:: EXCERPTED PASSAGE ::

As the seasons turn and we find ourselves outdoors in different ways I notice new delights – as though with each transition we are in a new world. New smells, new sights, fresh sounds. I have lived in Madison for almost twenty years and often joke that with each passing season I have to relearn the town because getting around is different from bike or car, my seasonal modes of transportation.

The seasons have a curious effect on me some years, most years probably, except for summer. Summer is home to my heart and bones. But something happens within me as fall approaches, shifts to winter and then to spring. Fall brings a very real grieving at the passage of summer. It also brings the comfort of going within, a quietness of the earth and heart – into our homes we go, longer nights – a reflective energy pervades. 

In some ways I feel a hint of grief with the passing of each season … the quiet that comes in the fall, the bright skies and brilliant white snow of winter, the life and freshness of spring. It’s almost as though with welcoming the next and the new there is a hint of saying goodbye to the last. The passing of the seasons requires us to be resilient in this way. It requires a certain mindfulness and intention so that we can adapt internally to our ever changing outer environment.

The other day I was out walking with my dog in an open field, big blue skies, snow still on the ground. It was one of the first days after a long winter where the sun felt truly warm on my face – a very welcome shift in the north country. The wind was strong out of the west, but it too was warm, lacked the biting edge we feel from December to March. As I turned down the path the wind caught me hard from behind, strong and steady, as though I could lean back on it and still be upright, supported, held.

:::
:: SOURCE EXCERPT ::

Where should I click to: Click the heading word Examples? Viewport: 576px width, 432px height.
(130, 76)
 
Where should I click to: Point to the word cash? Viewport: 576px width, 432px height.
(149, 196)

:::

TASKS AND EXERCISES —
(A) According to the essay on the seasons, how long has the writer lived in Madison?
(B) From the essay on the seasons, quote the part that opens with the words containing "As the seasons" and closes with "reflective energy pervades.".

RESPONSES FOR EACH TASK —
(A) Almost twenty years.

(B)
As the seasons turn and we find ourselves outdoors in different ways I notice new delights – as though with each transition we are in a new world. New smells, new sights, fresh sounds. I have lived in Madison for almost twenty years and often joke that with each passing season I have to relearn the town because getting around is different from bike or car, my seasonal modes of transportation.

The seasons have a curious effect on me some years, most years probably, except for summer. Summer is home to my heart and bones. But something happens within me as fall approaches, shifts to winter and then to spring. Fall brings a very real grieving at the passage of summer. It also brings the comfort of going within, a quietness of the earth and heart – into our homes we go, longer nights – a reflective energy pervades.